At the weekend he was back for a reunion marking 25 years since the paper closed.

In 1965 the big game was a Ranfurly Shield match that Taranaki lost, and now veteran Taranaki journalist, Jim Tucker, then 17, had to take the match report over the phone, because all of the senior staff had gone to the pub with Hinch.

Hinch started the night doing the police calls and on the way back to the office, he called in to the Royal Hotel for a drink with a journalist friend who had come up from Wellington, he said.

Several hours later a reporter came looking for him and never went back to work.

A while later another colleague came looking and he also stayed. Then the assistant editor arrived at the pub and, like the others, never left.

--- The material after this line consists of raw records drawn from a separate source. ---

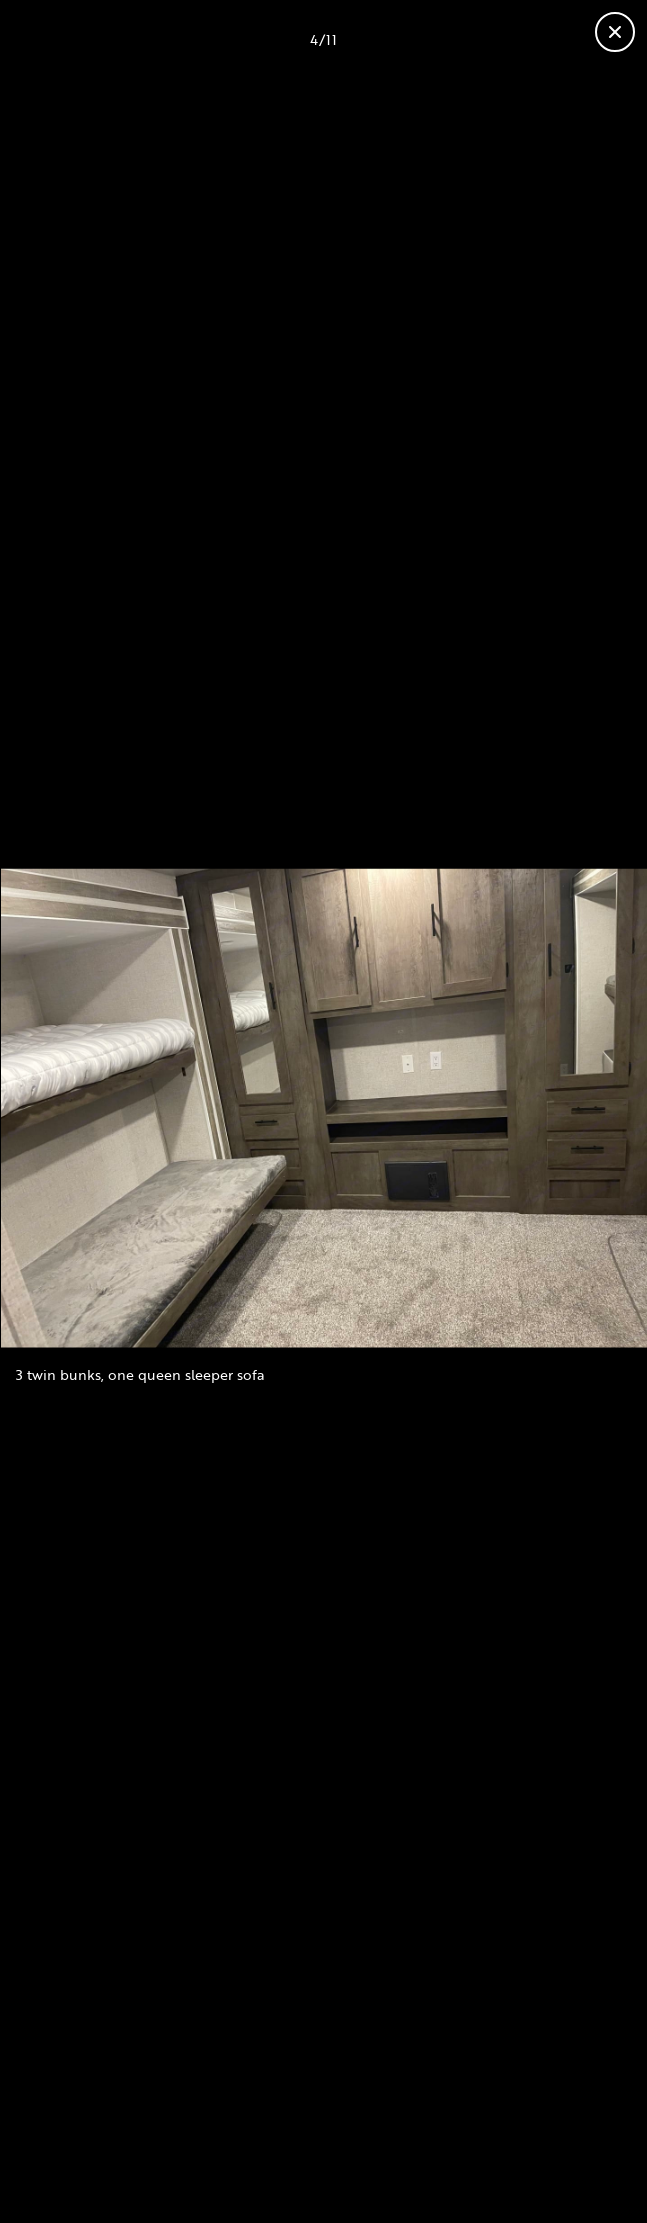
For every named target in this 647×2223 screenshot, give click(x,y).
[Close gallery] (615, 32)
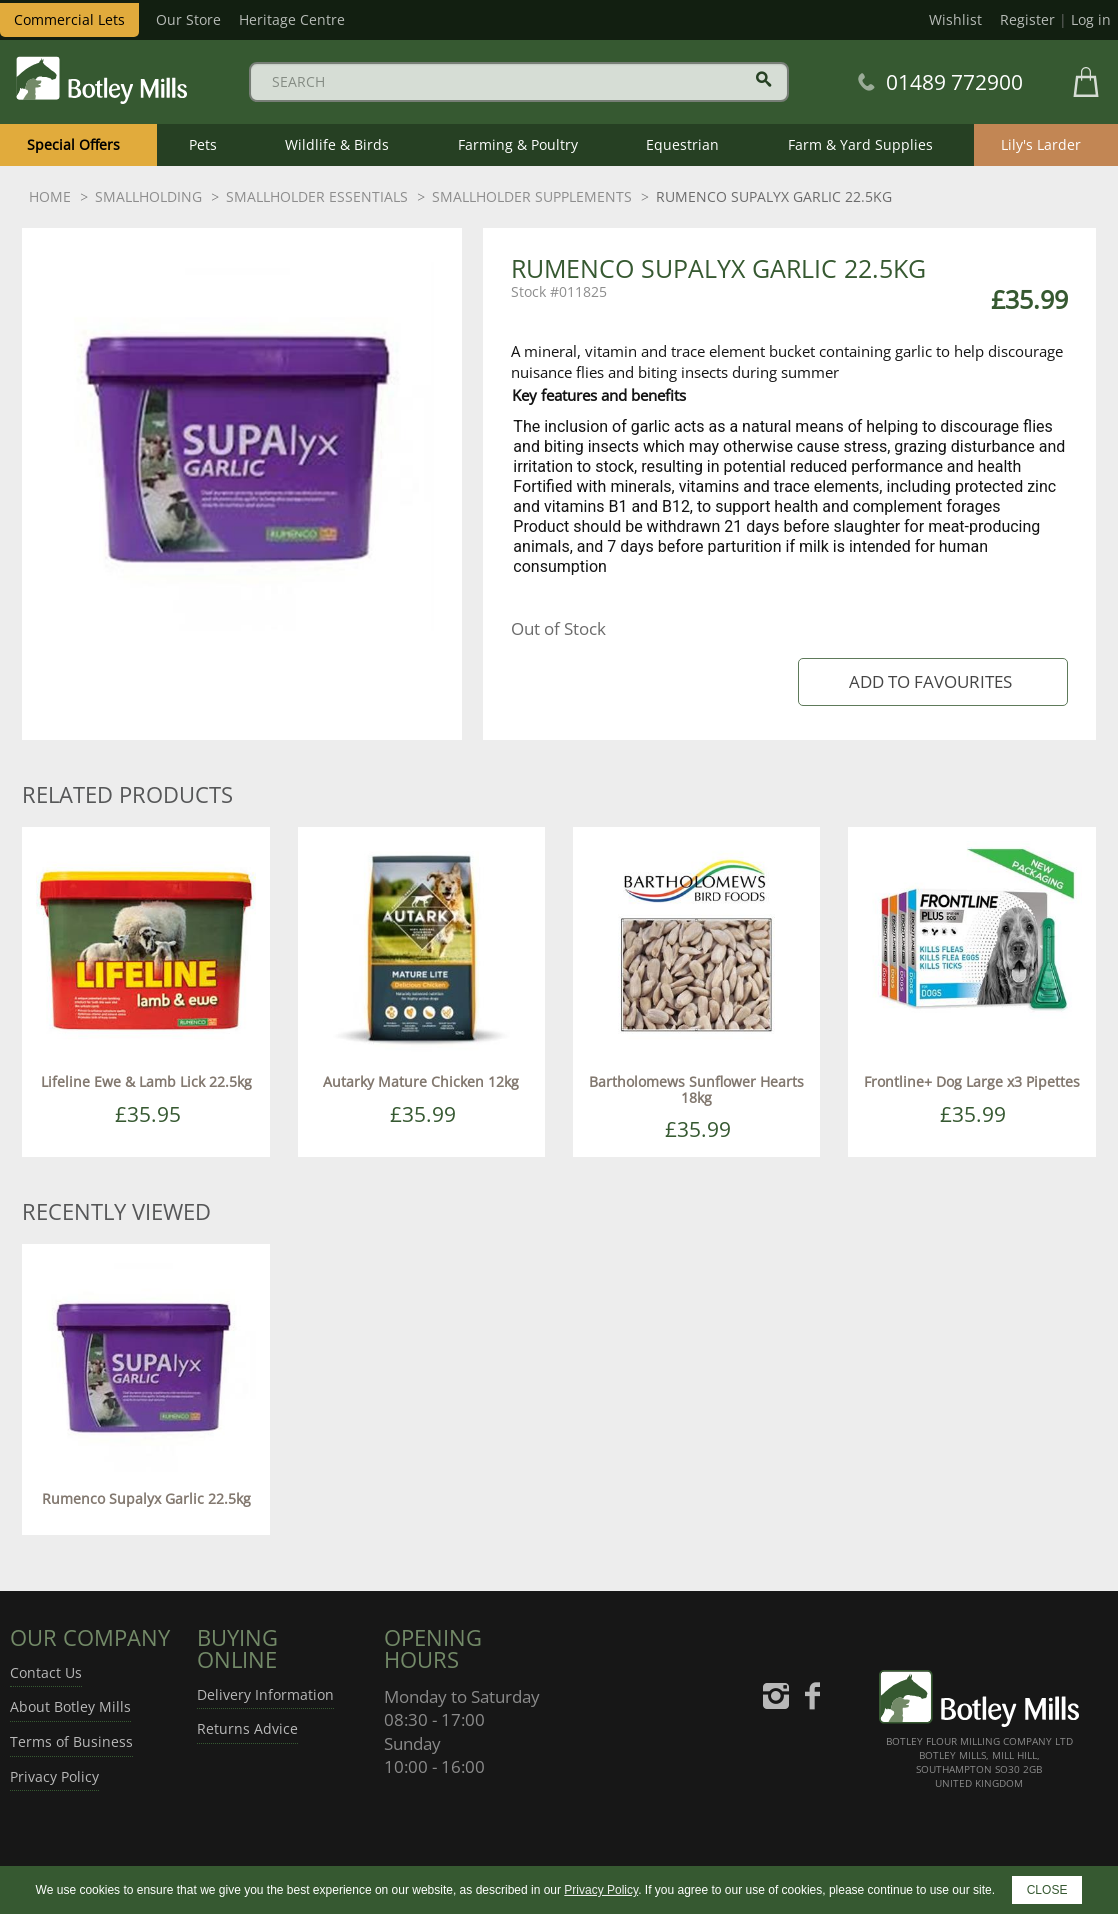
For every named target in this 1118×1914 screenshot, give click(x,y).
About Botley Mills (70, 1706)
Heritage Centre (292, 19)
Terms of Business (71, 1741)
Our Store (188, 19)
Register (1027, 19)
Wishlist (955, 19)
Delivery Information (265, 1694)
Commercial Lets (69, 19)
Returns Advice (247, 1728)
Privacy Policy (54, 1776)
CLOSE (1047, 1890)
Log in (1091, 19)
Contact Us (46, 1672)
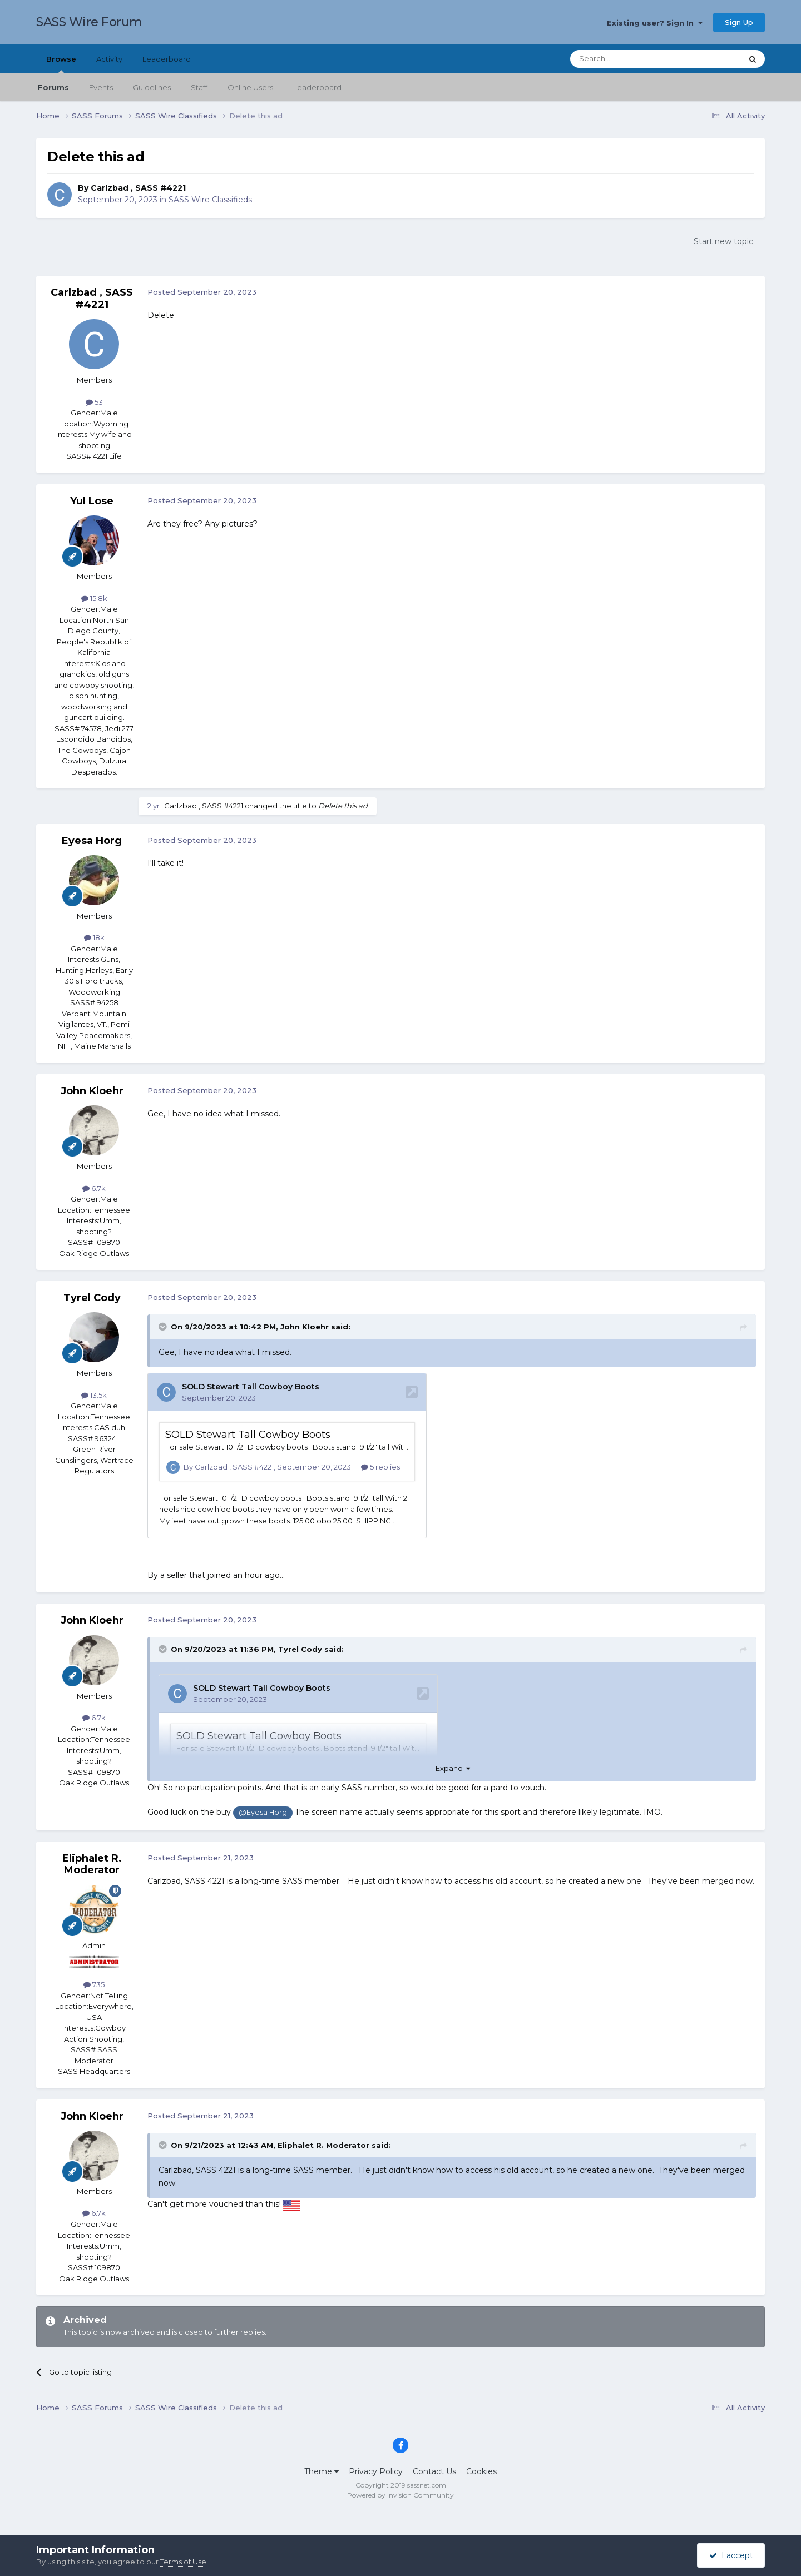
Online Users (250, 87)
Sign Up (739, 22)
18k (94, 937)
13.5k (94, 1395)
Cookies (481, 2471)
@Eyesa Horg (263, 1812)
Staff (199, 87)
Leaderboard (317, 87)
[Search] (629, 59)
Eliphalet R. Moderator (92, 1864)
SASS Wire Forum (89, 21)
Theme (321, 2471)
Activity (109, 58)
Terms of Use (183, 2561)
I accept (731, 2555)
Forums (53, 87)
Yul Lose (91, 501)
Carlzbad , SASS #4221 (138, 188)
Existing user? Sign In (655, 22)
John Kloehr (92, 1091)
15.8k (94, 598)
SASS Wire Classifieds (210, 200)
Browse (61, 63)
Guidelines (152, 87)
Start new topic (723, 241)
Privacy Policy (376, 2471)
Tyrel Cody (92, 1298)
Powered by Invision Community (400, 2495)
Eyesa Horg (92, 841)
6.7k (94, 1188)
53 (94, 402)
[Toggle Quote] (164, 1326)
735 (94, 1984)
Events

“The next day I got a call from the editor Rash Avery – I think you are a bad influence, so don’t come back tomorrow. I said I have never been sacked by a nicer person.” …

He first time in jail was in 1987 for naming a paedophile priest, he said.

“I wasn’t being a cowboy. Before I named him I went to the police. I went to the police minister. I went to the premier. I went to the church. They said he was going to be facing court – leave it.”

But the man was running a camp for children, so he felt he didn’t have a choice, Hinch said.

“If I stopped one parent sending their kids . . . I couldn’t live with myself if I didn’t do it. Since then I’ve become a bit of a lightning rod for it I guess.”